21/07/2025
— Não é justo, mãe! Porque é que a Mariana pode faltar ao conservatório e eu não? — gritei, sentindo o nó na garganta apertar-se ainda mais. A minha mãe olhou-me com aquele olhar cansado, como se já tivesse ouvido esta discussão mil vezes.
— Leonor, cada uma tem as suas responsabilidades. A Mariana tem o ballet, tu tens o piano. Não compares, filha.

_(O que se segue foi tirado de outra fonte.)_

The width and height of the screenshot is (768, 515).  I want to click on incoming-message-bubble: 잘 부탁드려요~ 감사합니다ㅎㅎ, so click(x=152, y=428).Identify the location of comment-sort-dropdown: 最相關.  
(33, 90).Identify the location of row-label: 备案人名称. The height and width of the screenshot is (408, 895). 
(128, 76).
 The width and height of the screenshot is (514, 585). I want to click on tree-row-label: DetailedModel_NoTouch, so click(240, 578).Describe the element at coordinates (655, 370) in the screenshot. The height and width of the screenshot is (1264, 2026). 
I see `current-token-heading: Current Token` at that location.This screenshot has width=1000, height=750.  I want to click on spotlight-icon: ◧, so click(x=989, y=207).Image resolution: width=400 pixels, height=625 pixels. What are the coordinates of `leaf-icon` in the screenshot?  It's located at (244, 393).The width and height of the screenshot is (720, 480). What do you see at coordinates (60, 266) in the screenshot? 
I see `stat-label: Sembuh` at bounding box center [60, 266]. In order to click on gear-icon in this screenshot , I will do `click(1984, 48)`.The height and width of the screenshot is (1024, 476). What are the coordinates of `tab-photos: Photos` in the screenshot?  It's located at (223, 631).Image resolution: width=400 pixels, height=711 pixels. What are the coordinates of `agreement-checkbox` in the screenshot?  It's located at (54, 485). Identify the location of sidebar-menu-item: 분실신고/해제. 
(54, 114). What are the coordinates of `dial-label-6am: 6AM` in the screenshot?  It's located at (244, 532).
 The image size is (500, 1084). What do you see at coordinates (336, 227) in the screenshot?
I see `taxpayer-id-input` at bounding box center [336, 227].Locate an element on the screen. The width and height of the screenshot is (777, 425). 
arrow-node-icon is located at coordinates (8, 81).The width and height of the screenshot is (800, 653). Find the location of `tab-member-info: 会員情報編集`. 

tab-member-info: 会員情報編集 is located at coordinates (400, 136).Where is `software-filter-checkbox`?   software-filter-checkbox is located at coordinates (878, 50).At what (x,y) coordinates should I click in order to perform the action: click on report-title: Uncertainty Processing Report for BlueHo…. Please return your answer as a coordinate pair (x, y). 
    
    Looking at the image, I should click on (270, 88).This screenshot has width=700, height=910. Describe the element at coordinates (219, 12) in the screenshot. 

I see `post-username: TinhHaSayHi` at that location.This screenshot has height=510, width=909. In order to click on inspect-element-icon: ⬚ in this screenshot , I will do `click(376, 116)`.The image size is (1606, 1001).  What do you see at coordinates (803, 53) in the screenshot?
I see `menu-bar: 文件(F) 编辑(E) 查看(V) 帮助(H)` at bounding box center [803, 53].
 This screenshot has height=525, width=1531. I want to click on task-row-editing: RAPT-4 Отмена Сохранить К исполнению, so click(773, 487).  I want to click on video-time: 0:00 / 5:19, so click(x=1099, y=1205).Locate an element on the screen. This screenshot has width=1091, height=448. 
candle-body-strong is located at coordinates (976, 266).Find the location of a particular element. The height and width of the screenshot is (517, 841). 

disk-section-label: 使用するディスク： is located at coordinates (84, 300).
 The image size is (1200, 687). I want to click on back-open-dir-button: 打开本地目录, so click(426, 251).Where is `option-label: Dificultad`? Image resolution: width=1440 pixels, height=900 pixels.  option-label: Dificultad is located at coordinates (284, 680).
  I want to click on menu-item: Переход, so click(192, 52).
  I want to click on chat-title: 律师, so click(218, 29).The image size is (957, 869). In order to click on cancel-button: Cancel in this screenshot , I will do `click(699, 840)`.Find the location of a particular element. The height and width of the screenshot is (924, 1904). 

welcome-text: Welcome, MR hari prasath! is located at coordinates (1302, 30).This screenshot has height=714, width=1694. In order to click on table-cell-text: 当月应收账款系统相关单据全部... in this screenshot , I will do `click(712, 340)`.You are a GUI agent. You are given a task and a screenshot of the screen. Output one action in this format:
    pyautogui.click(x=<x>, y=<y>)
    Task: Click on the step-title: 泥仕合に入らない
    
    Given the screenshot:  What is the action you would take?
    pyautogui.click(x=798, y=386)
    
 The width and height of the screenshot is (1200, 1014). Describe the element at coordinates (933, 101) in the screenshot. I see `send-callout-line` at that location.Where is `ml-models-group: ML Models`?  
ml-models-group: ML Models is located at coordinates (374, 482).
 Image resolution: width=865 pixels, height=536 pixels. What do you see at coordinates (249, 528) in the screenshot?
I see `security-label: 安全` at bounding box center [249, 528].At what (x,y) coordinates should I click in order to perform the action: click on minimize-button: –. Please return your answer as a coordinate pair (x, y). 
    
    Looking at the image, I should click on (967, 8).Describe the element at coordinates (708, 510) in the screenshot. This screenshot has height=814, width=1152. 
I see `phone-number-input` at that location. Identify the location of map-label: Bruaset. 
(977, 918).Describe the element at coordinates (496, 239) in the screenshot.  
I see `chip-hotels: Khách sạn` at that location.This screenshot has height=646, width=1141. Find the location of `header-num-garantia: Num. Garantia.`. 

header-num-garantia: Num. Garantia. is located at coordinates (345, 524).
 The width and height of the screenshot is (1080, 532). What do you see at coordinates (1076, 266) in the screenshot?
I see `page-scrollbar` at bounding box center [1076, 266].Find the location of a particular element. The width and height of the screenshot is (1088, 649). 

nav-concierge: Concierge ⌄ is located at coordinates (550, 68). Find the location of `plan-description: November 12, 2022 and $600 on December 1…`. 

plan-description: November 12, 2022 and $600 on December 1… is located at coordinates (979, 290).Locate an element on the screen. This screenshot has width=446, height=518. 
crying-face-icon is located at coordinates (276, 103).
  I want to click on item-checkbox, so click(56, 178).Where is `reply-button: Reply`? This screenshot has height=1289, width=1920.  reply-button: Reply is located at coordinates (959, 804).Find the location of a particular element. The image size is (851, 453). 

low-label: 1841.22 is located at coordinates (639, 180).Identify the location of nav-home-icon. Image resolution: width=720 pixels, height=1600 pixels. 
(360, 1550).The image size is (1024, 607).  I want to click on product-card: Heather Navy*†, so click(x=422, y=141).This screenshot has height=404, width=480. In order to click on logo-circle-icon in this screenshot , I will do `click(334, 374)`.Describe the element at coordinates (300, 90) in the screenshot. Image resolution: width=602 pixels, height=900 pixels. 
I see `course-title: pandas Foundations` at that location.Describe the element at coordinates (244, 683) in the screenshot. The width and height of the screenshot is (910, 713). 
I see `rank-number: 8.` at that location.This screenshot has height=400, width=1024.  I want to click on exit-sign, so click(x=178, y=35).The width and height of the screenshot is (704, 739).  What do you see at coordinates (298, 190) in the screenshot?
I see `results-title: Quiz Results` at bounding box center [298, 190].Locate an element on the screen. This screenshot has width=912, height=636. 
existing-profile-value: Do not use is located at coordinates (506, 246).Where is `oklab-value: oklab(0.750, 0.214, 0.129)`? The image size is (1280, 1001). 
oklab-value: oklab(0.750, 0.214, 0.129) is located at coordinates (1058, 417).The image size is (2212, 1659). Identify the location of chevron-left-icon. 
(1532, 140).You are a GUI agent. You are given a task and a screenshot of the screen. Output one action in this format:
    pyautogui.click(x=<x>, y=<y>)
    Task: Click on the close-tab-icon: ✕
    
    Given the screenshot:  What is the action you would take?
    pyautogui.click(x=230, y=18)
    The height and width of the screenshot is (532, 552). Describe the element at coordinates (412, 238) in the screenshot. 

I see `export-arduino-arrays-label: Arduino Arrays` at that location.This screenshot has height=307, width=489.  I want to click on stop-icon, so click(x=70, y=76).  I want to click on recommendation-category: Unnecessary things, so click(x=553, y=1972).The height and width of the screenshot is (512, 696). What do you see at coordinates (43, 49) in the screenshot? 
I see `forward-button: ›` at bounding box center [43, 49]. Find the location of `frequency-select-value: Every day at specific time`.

Mas era impossível não comparar. Desde que me lembro, tudo em casa girava à volta da minha prima Mariana. Ela era a filha perfeita da tia Teresa: notas excelentes, campeã de ginástica, sempre sorridente e rodeada de amigos. Eu era a irmã mais velha, a que devia dar o exemplo à minha irmã mais nova, Matilde, mas sentia-me sempre aquém. Ouvia os sussurros nas festas de família: "A Mariana já ganhou outro prémio", "A Leonor podia esforçar-se mais".
O pior era que Matilde, dois anos mais nova do que eu, parecia ter herdado o brilho da Mariana. Era extrovertida, fazia amigos com facilidade e tirava boas notas sem grande esforço. Eu lutava por cada ponto nos te**es, por cada sorriso dos professores. Sentia-me invisível.
Foi por isso que, quando o nosso irmão mais novo, o Tomás, nasceu, prometi a mim mesma que ele não ia passar pelo mesmo. Ia ajudá-lo a ser melhor do que eu fui — ou melhor, melhor do que todos nós. Talvez assim a mãe finalmente se orgulhasse de mim.
Tomás era um miúdo doce, mas distraído. Gostava de desenhar monstros e construir cidades de Lego no chão da sala. Não ligava a competições nem a prémios. Mas eu via nele uma oportunidade: se ele brilhasse, talvez eu também brilhasse um pouco através dele.
Comecei devagar. "Tomás, porque não te inscreves no clube de xadrez? Dizem que é bom para o raciocínio." Ele encolheu os ombros, mas lá foi. Depois foi o futebol — "Todos os rapazes jogam! Vais fazer amigos!" — e as aulas de inglês ao sábado de manhã. Cada nova atividade era uma peça no puzzle da minha redenção.
A mãe achava graça ao meu entusiasmo. "Deixa o rapaz respirar, Leonor", dizia entre risos. Mas eu insistia: "É para o bem dele!"
O Tomás começou a ficar cansado. Chegava a casa com olheiras, largava a mochila no chão e desaparecia para o quarto sem dizer nada. Uma noite ouvi-o chorar baixinho. Entrei sem bater.
— O que se passa?
Ele limpou as lágrimas com as costas da mão.